Word for word, restate the data that follows, omitting the images.

[Extracted data entries]
- Opening Delimiter -
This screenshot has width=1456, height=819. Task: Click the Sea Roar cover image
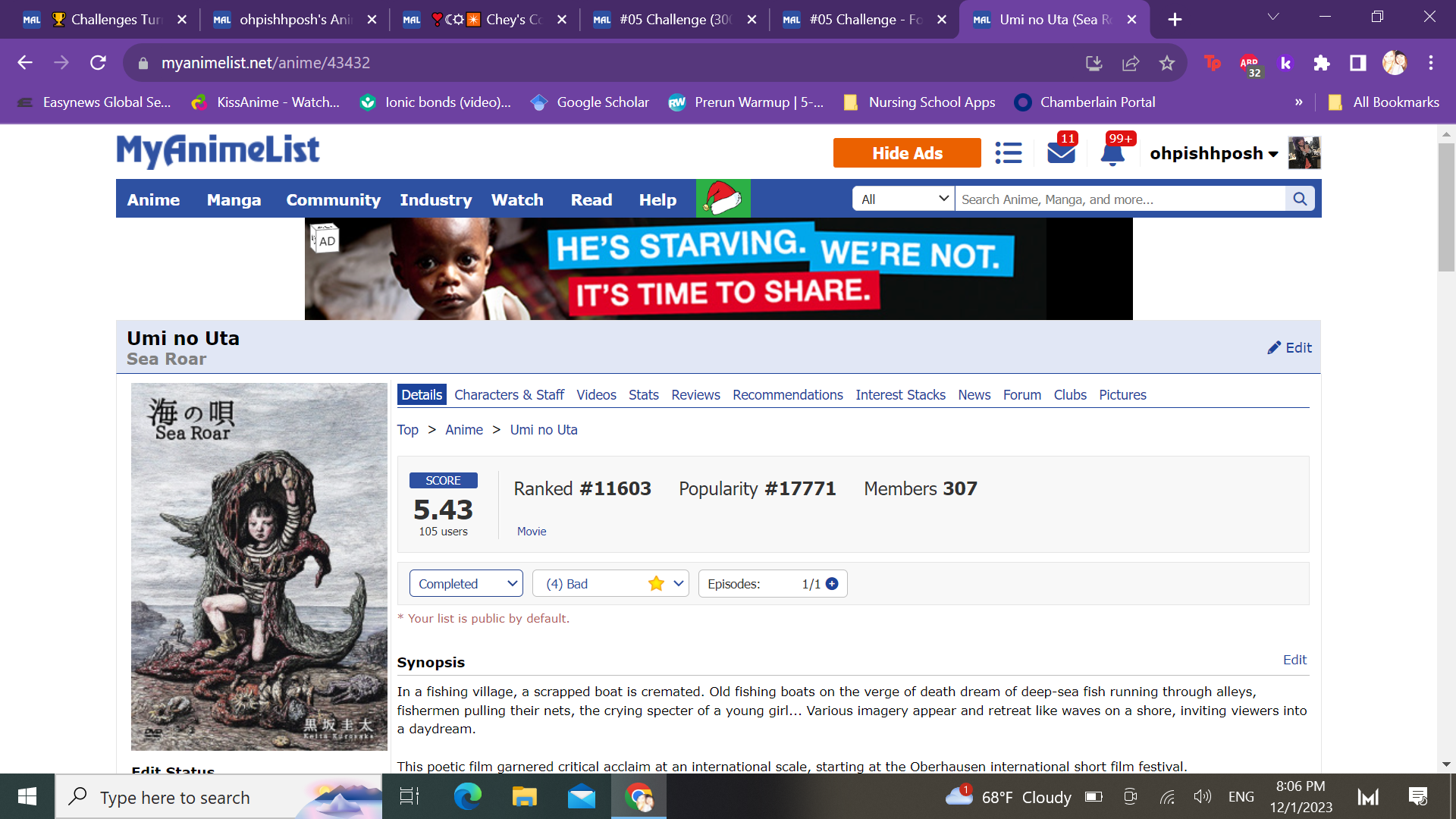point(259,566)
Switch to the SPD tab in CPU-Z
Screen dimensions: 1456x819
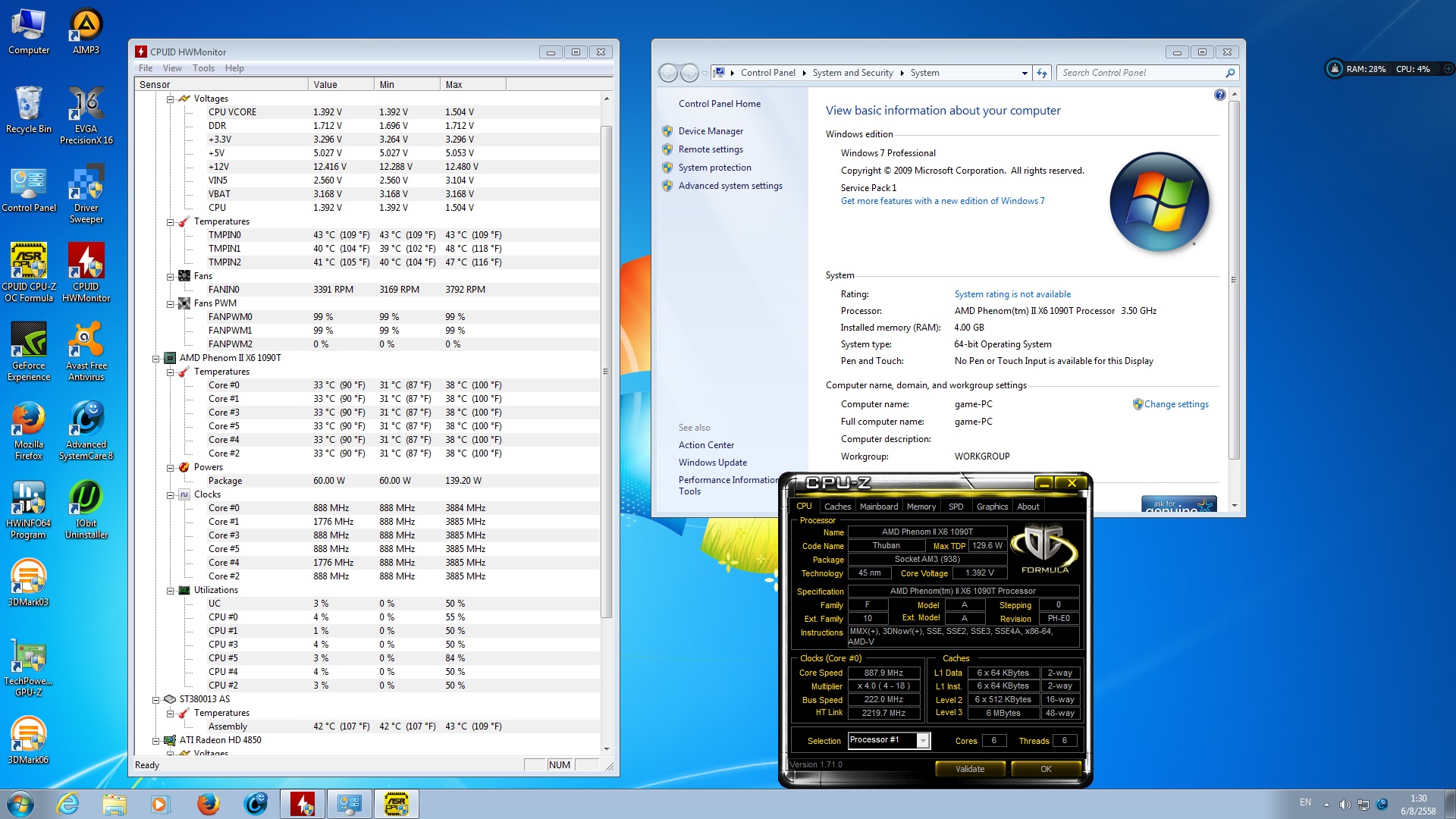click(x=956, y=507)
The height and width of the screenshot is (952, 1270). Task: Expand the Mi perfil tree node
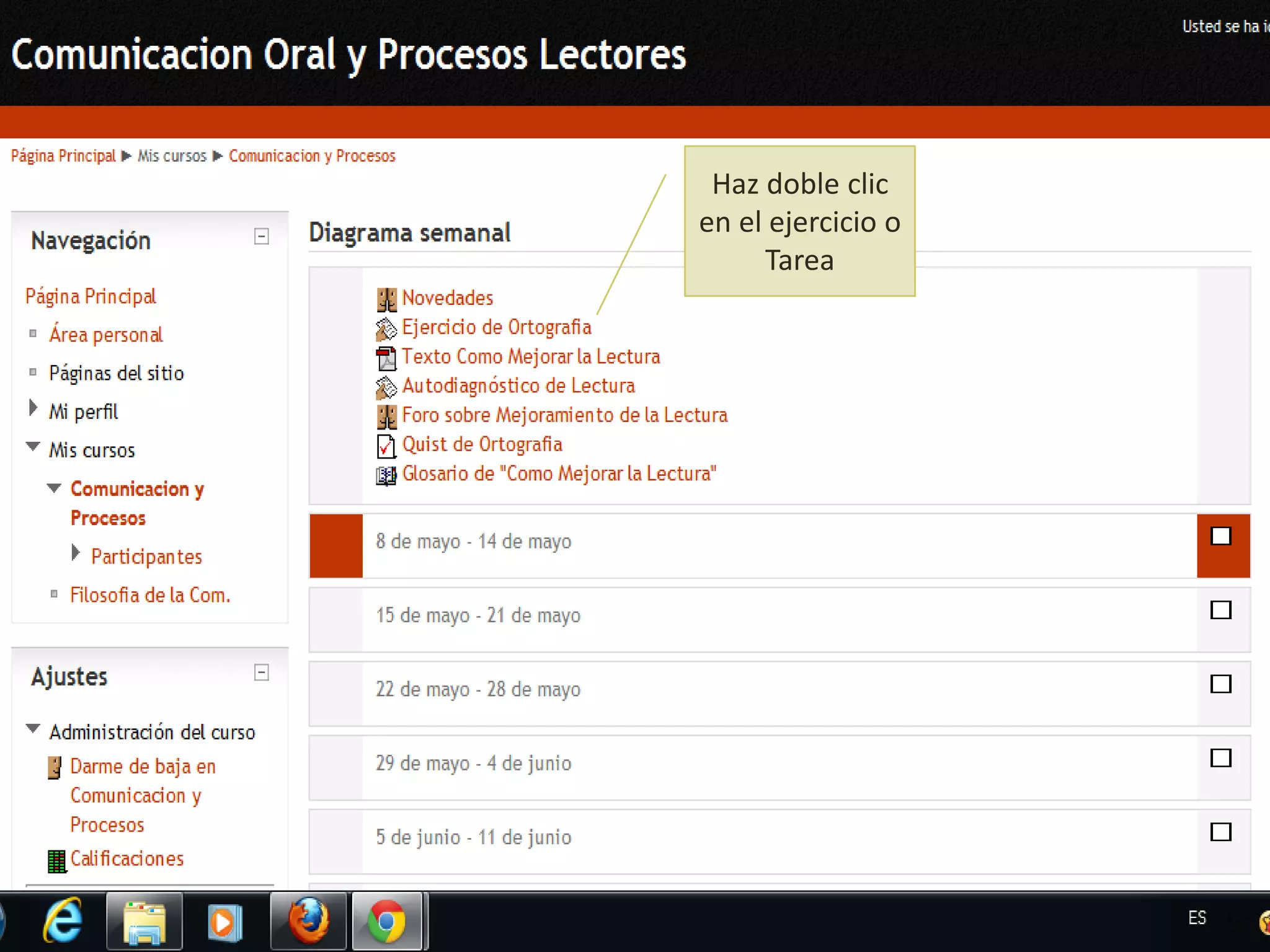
- Closing Delimiter -
**The answer:**
This screenshot has width=1456, height=819. Task: Click the Sea Roar cover image
point(259,566)
Switch to the SPD tab in CPU-Z
Screen dimensions: 1456x819
click(x=956, y=507)
The height and width of the screenshot is (952, 1270). Task: Expand the Mi perfil tree node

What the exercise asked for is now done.